The Schenectady, N.Y., private firm said it will spend 20 million euros ($19.8 million) to construct the first commercial plant for CBT-brand polyesters based on PBT chemistry. Cyclics chose to build its 100,000-square-foot plant in Brandenburg, Germany, to take advantage of locally made PBT from BASF Scharzheide GmbH, said John Ciovacco, Cyclics' chief executive officer.
Cyclics expects the German operation to have annual capacity of 5.5 million pounds of CBT when it starts production by early 2004.
CBT can be processed like a thermoplastic and offers typical thermoplastic properties such as toughness, high mechanical strength and recyclability. Its low melt viscosity and use of a catalyst, however, also lends it thermoset-type processing characteristics and the potential to use high filler loadings.
Ciovacco said CBT has high levels of PBT oligomers, or small fractions of a PBT polymer backbone. At room temperature CBT is a solid with a high proportion of pairs, trimers, tetramers and bigger oligomers arranged as cyclic molecules. Typical PBT consists of molecules mainly constructed of long chains containing PBT units.

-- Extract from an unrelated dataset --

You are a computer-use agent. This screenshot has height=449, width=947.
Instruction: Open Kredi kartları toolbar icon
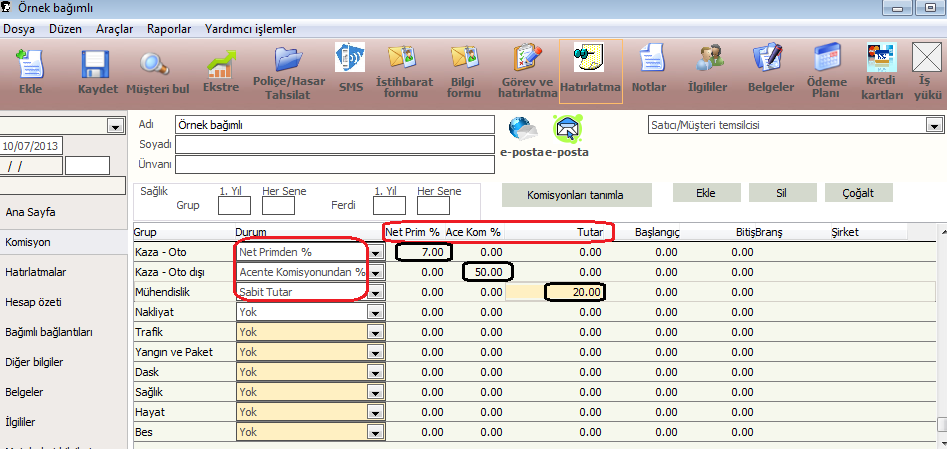pyautogui.click(x=882, y=70)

Cyclics' process can convert a large proportion of PBT into small, cyclic fractions that have low melt viscosity. Low viscosity is especially useful in rotational molding, powder coating and many other thermoset processes.
Ciovacco said catalysts are included with CBT as a one-part system. Catalysts are proprietary, but Ciovacco revealed some are based on titanium compounds. Catalysts can be chosen to vary the speed of cross-linking the liquid melt into a hard product. Once cross-linking sets in, there is no need for a cooling cycle for the processing tool. The newly cross-linked part is strong enough to demold without a cooling period.
Cyclics claims that good lab results have enticed 30 development partners to sign agreements with the company. Last spring, for example, Cyclics partnered with Dow to develop automotive composite applications.
Cyclics was formed in May 1999 to acquire a portfolio of plastics technology patents held by General Electric Plastics.
The company's owners include its founders, employees and private investors.
A larger facility is planned after the first operation starts.